EXTRACTED TEXT:
+++++
X_train = train.drop('y', axis=1)
y_train = train.y

X_test = test.drop('y', axis=1)
y_test = test.y

# let's see model's performance with no input & target transformations:
print("Pipeline 1")
pipe1 = Pipeline(steps=[
    ('linear_model', LinearRegression())
])
print("fit pipeline 1")
pipe1.fit(X_train, y_train)
print("predict via pipeline 1")
preds1 = pipe1.predict(X_test)
print(f"\n{preds1}")  # should be [13.72113586 16.93334467]
print(f"RMSE: {np.sqrt(mean_squared_error(y_test, preds1))}\n")

Pipeline 1
fit pipeline 1
predict via pipeline 1

[200.34790002 279.04738423]
RMSE: 7.679804528409069



In [16]:
# with input transformation but no target transformation

print("Pipeline 3")
+++++
DATA EXCERPTS:
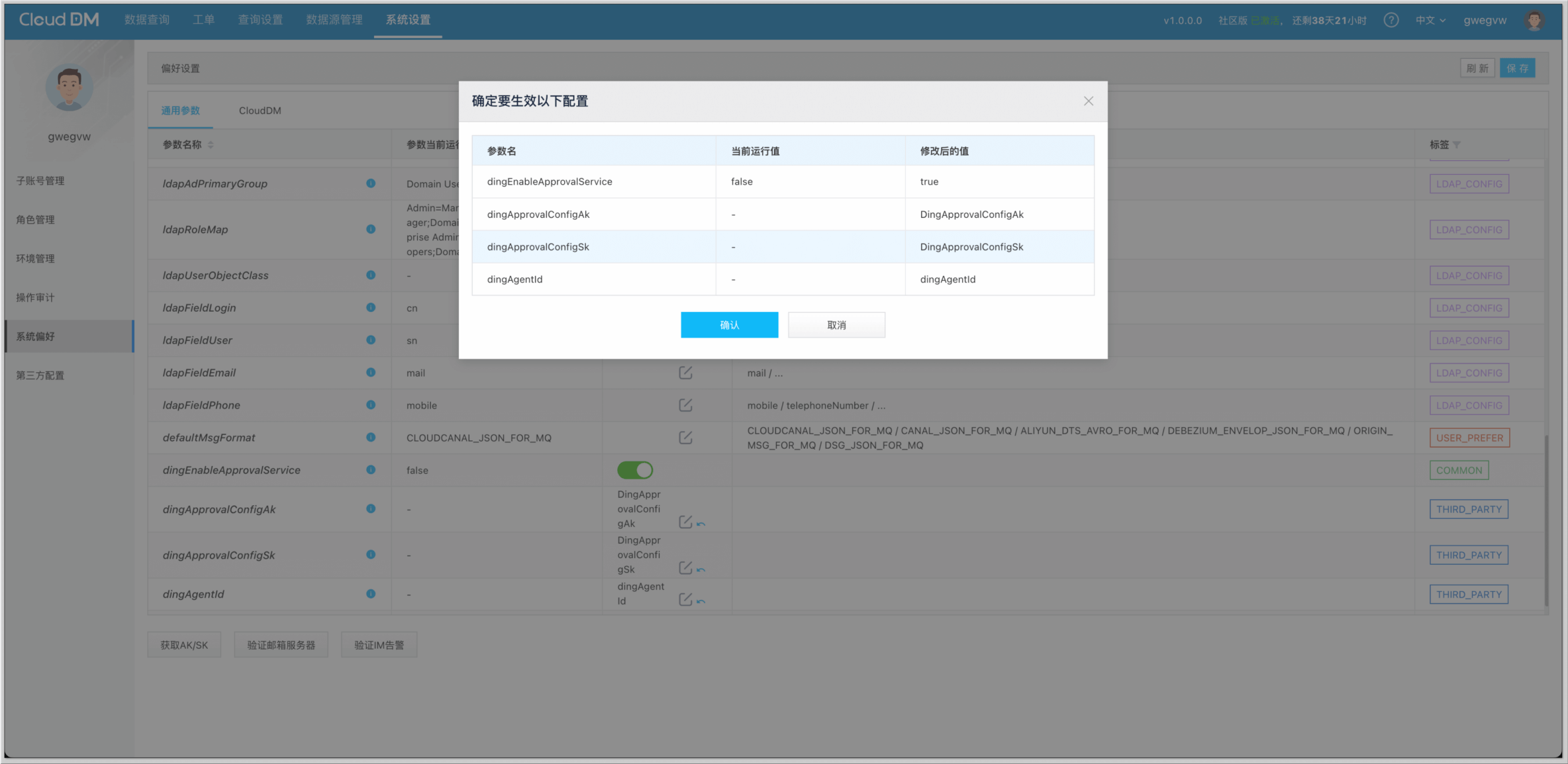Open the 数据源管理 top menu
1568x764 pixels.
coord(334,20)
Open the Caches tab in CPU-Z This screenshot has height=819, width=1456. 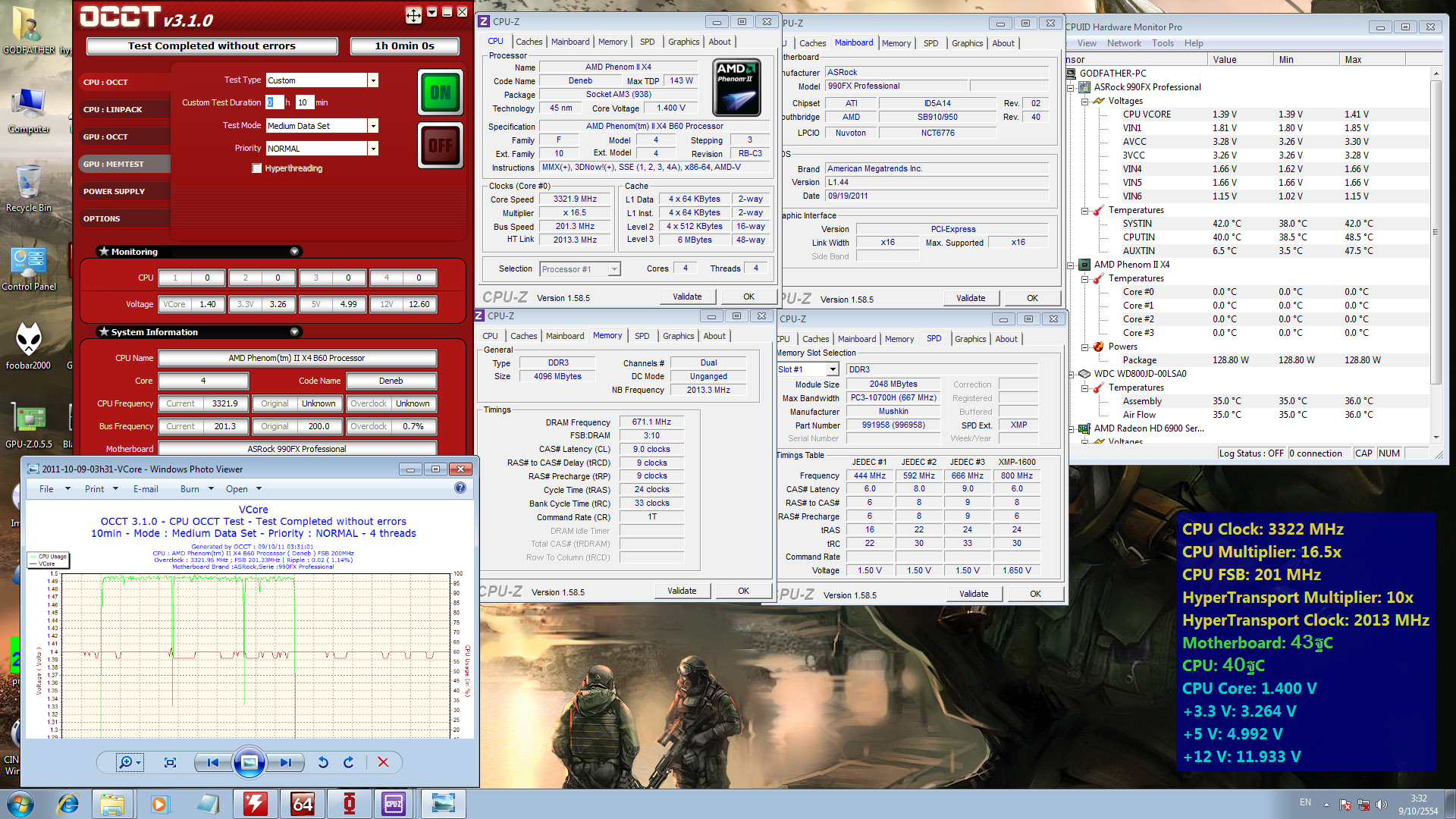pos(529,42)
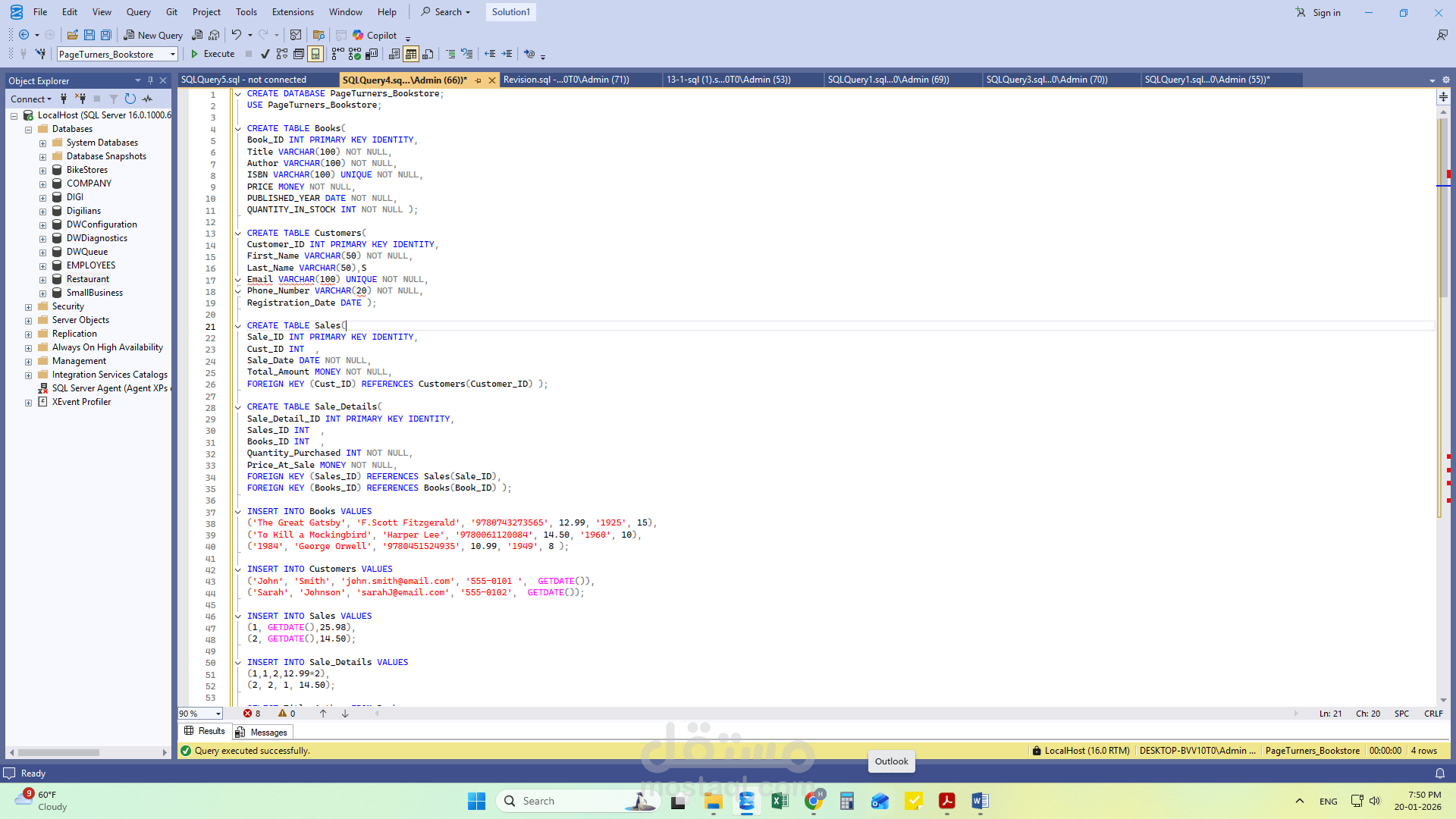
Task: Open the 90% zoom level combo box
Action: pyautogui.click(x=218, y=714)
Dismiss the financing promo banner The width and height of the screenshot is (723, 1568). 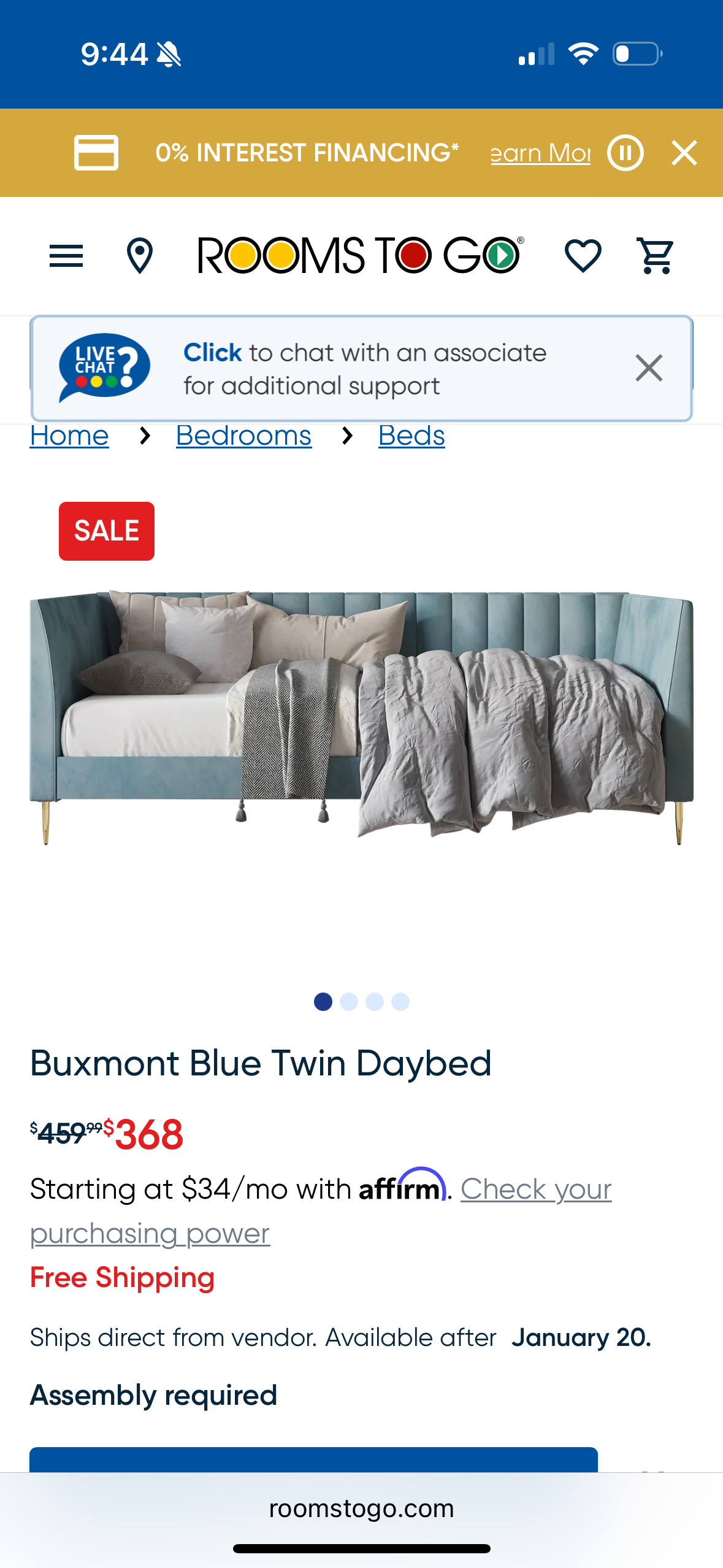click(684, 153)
+++++
SHORT EXERCISE 1: What RMSE value does the pipeline code print for Pipeline 1?
SHORT EXERCISE 2: Rewrite the pipeline code between "y_train = train.y" and "('linear_model', LinearRegression())", inclusive, and change "LinearRegression" to "Ridge".
The entries have no connection to the pipeline code.

OUTPUT 1: 7.679804528409069

OUTPUT 2:
y_train = train.y

X_test = test.drop('y', axis=1)
y_test = test.y

# let's see model's performance with no input & target transformations:
print("Pipeline 1")
pipe1 = Pipeline(steps=[
    ('linear_model', Ridge())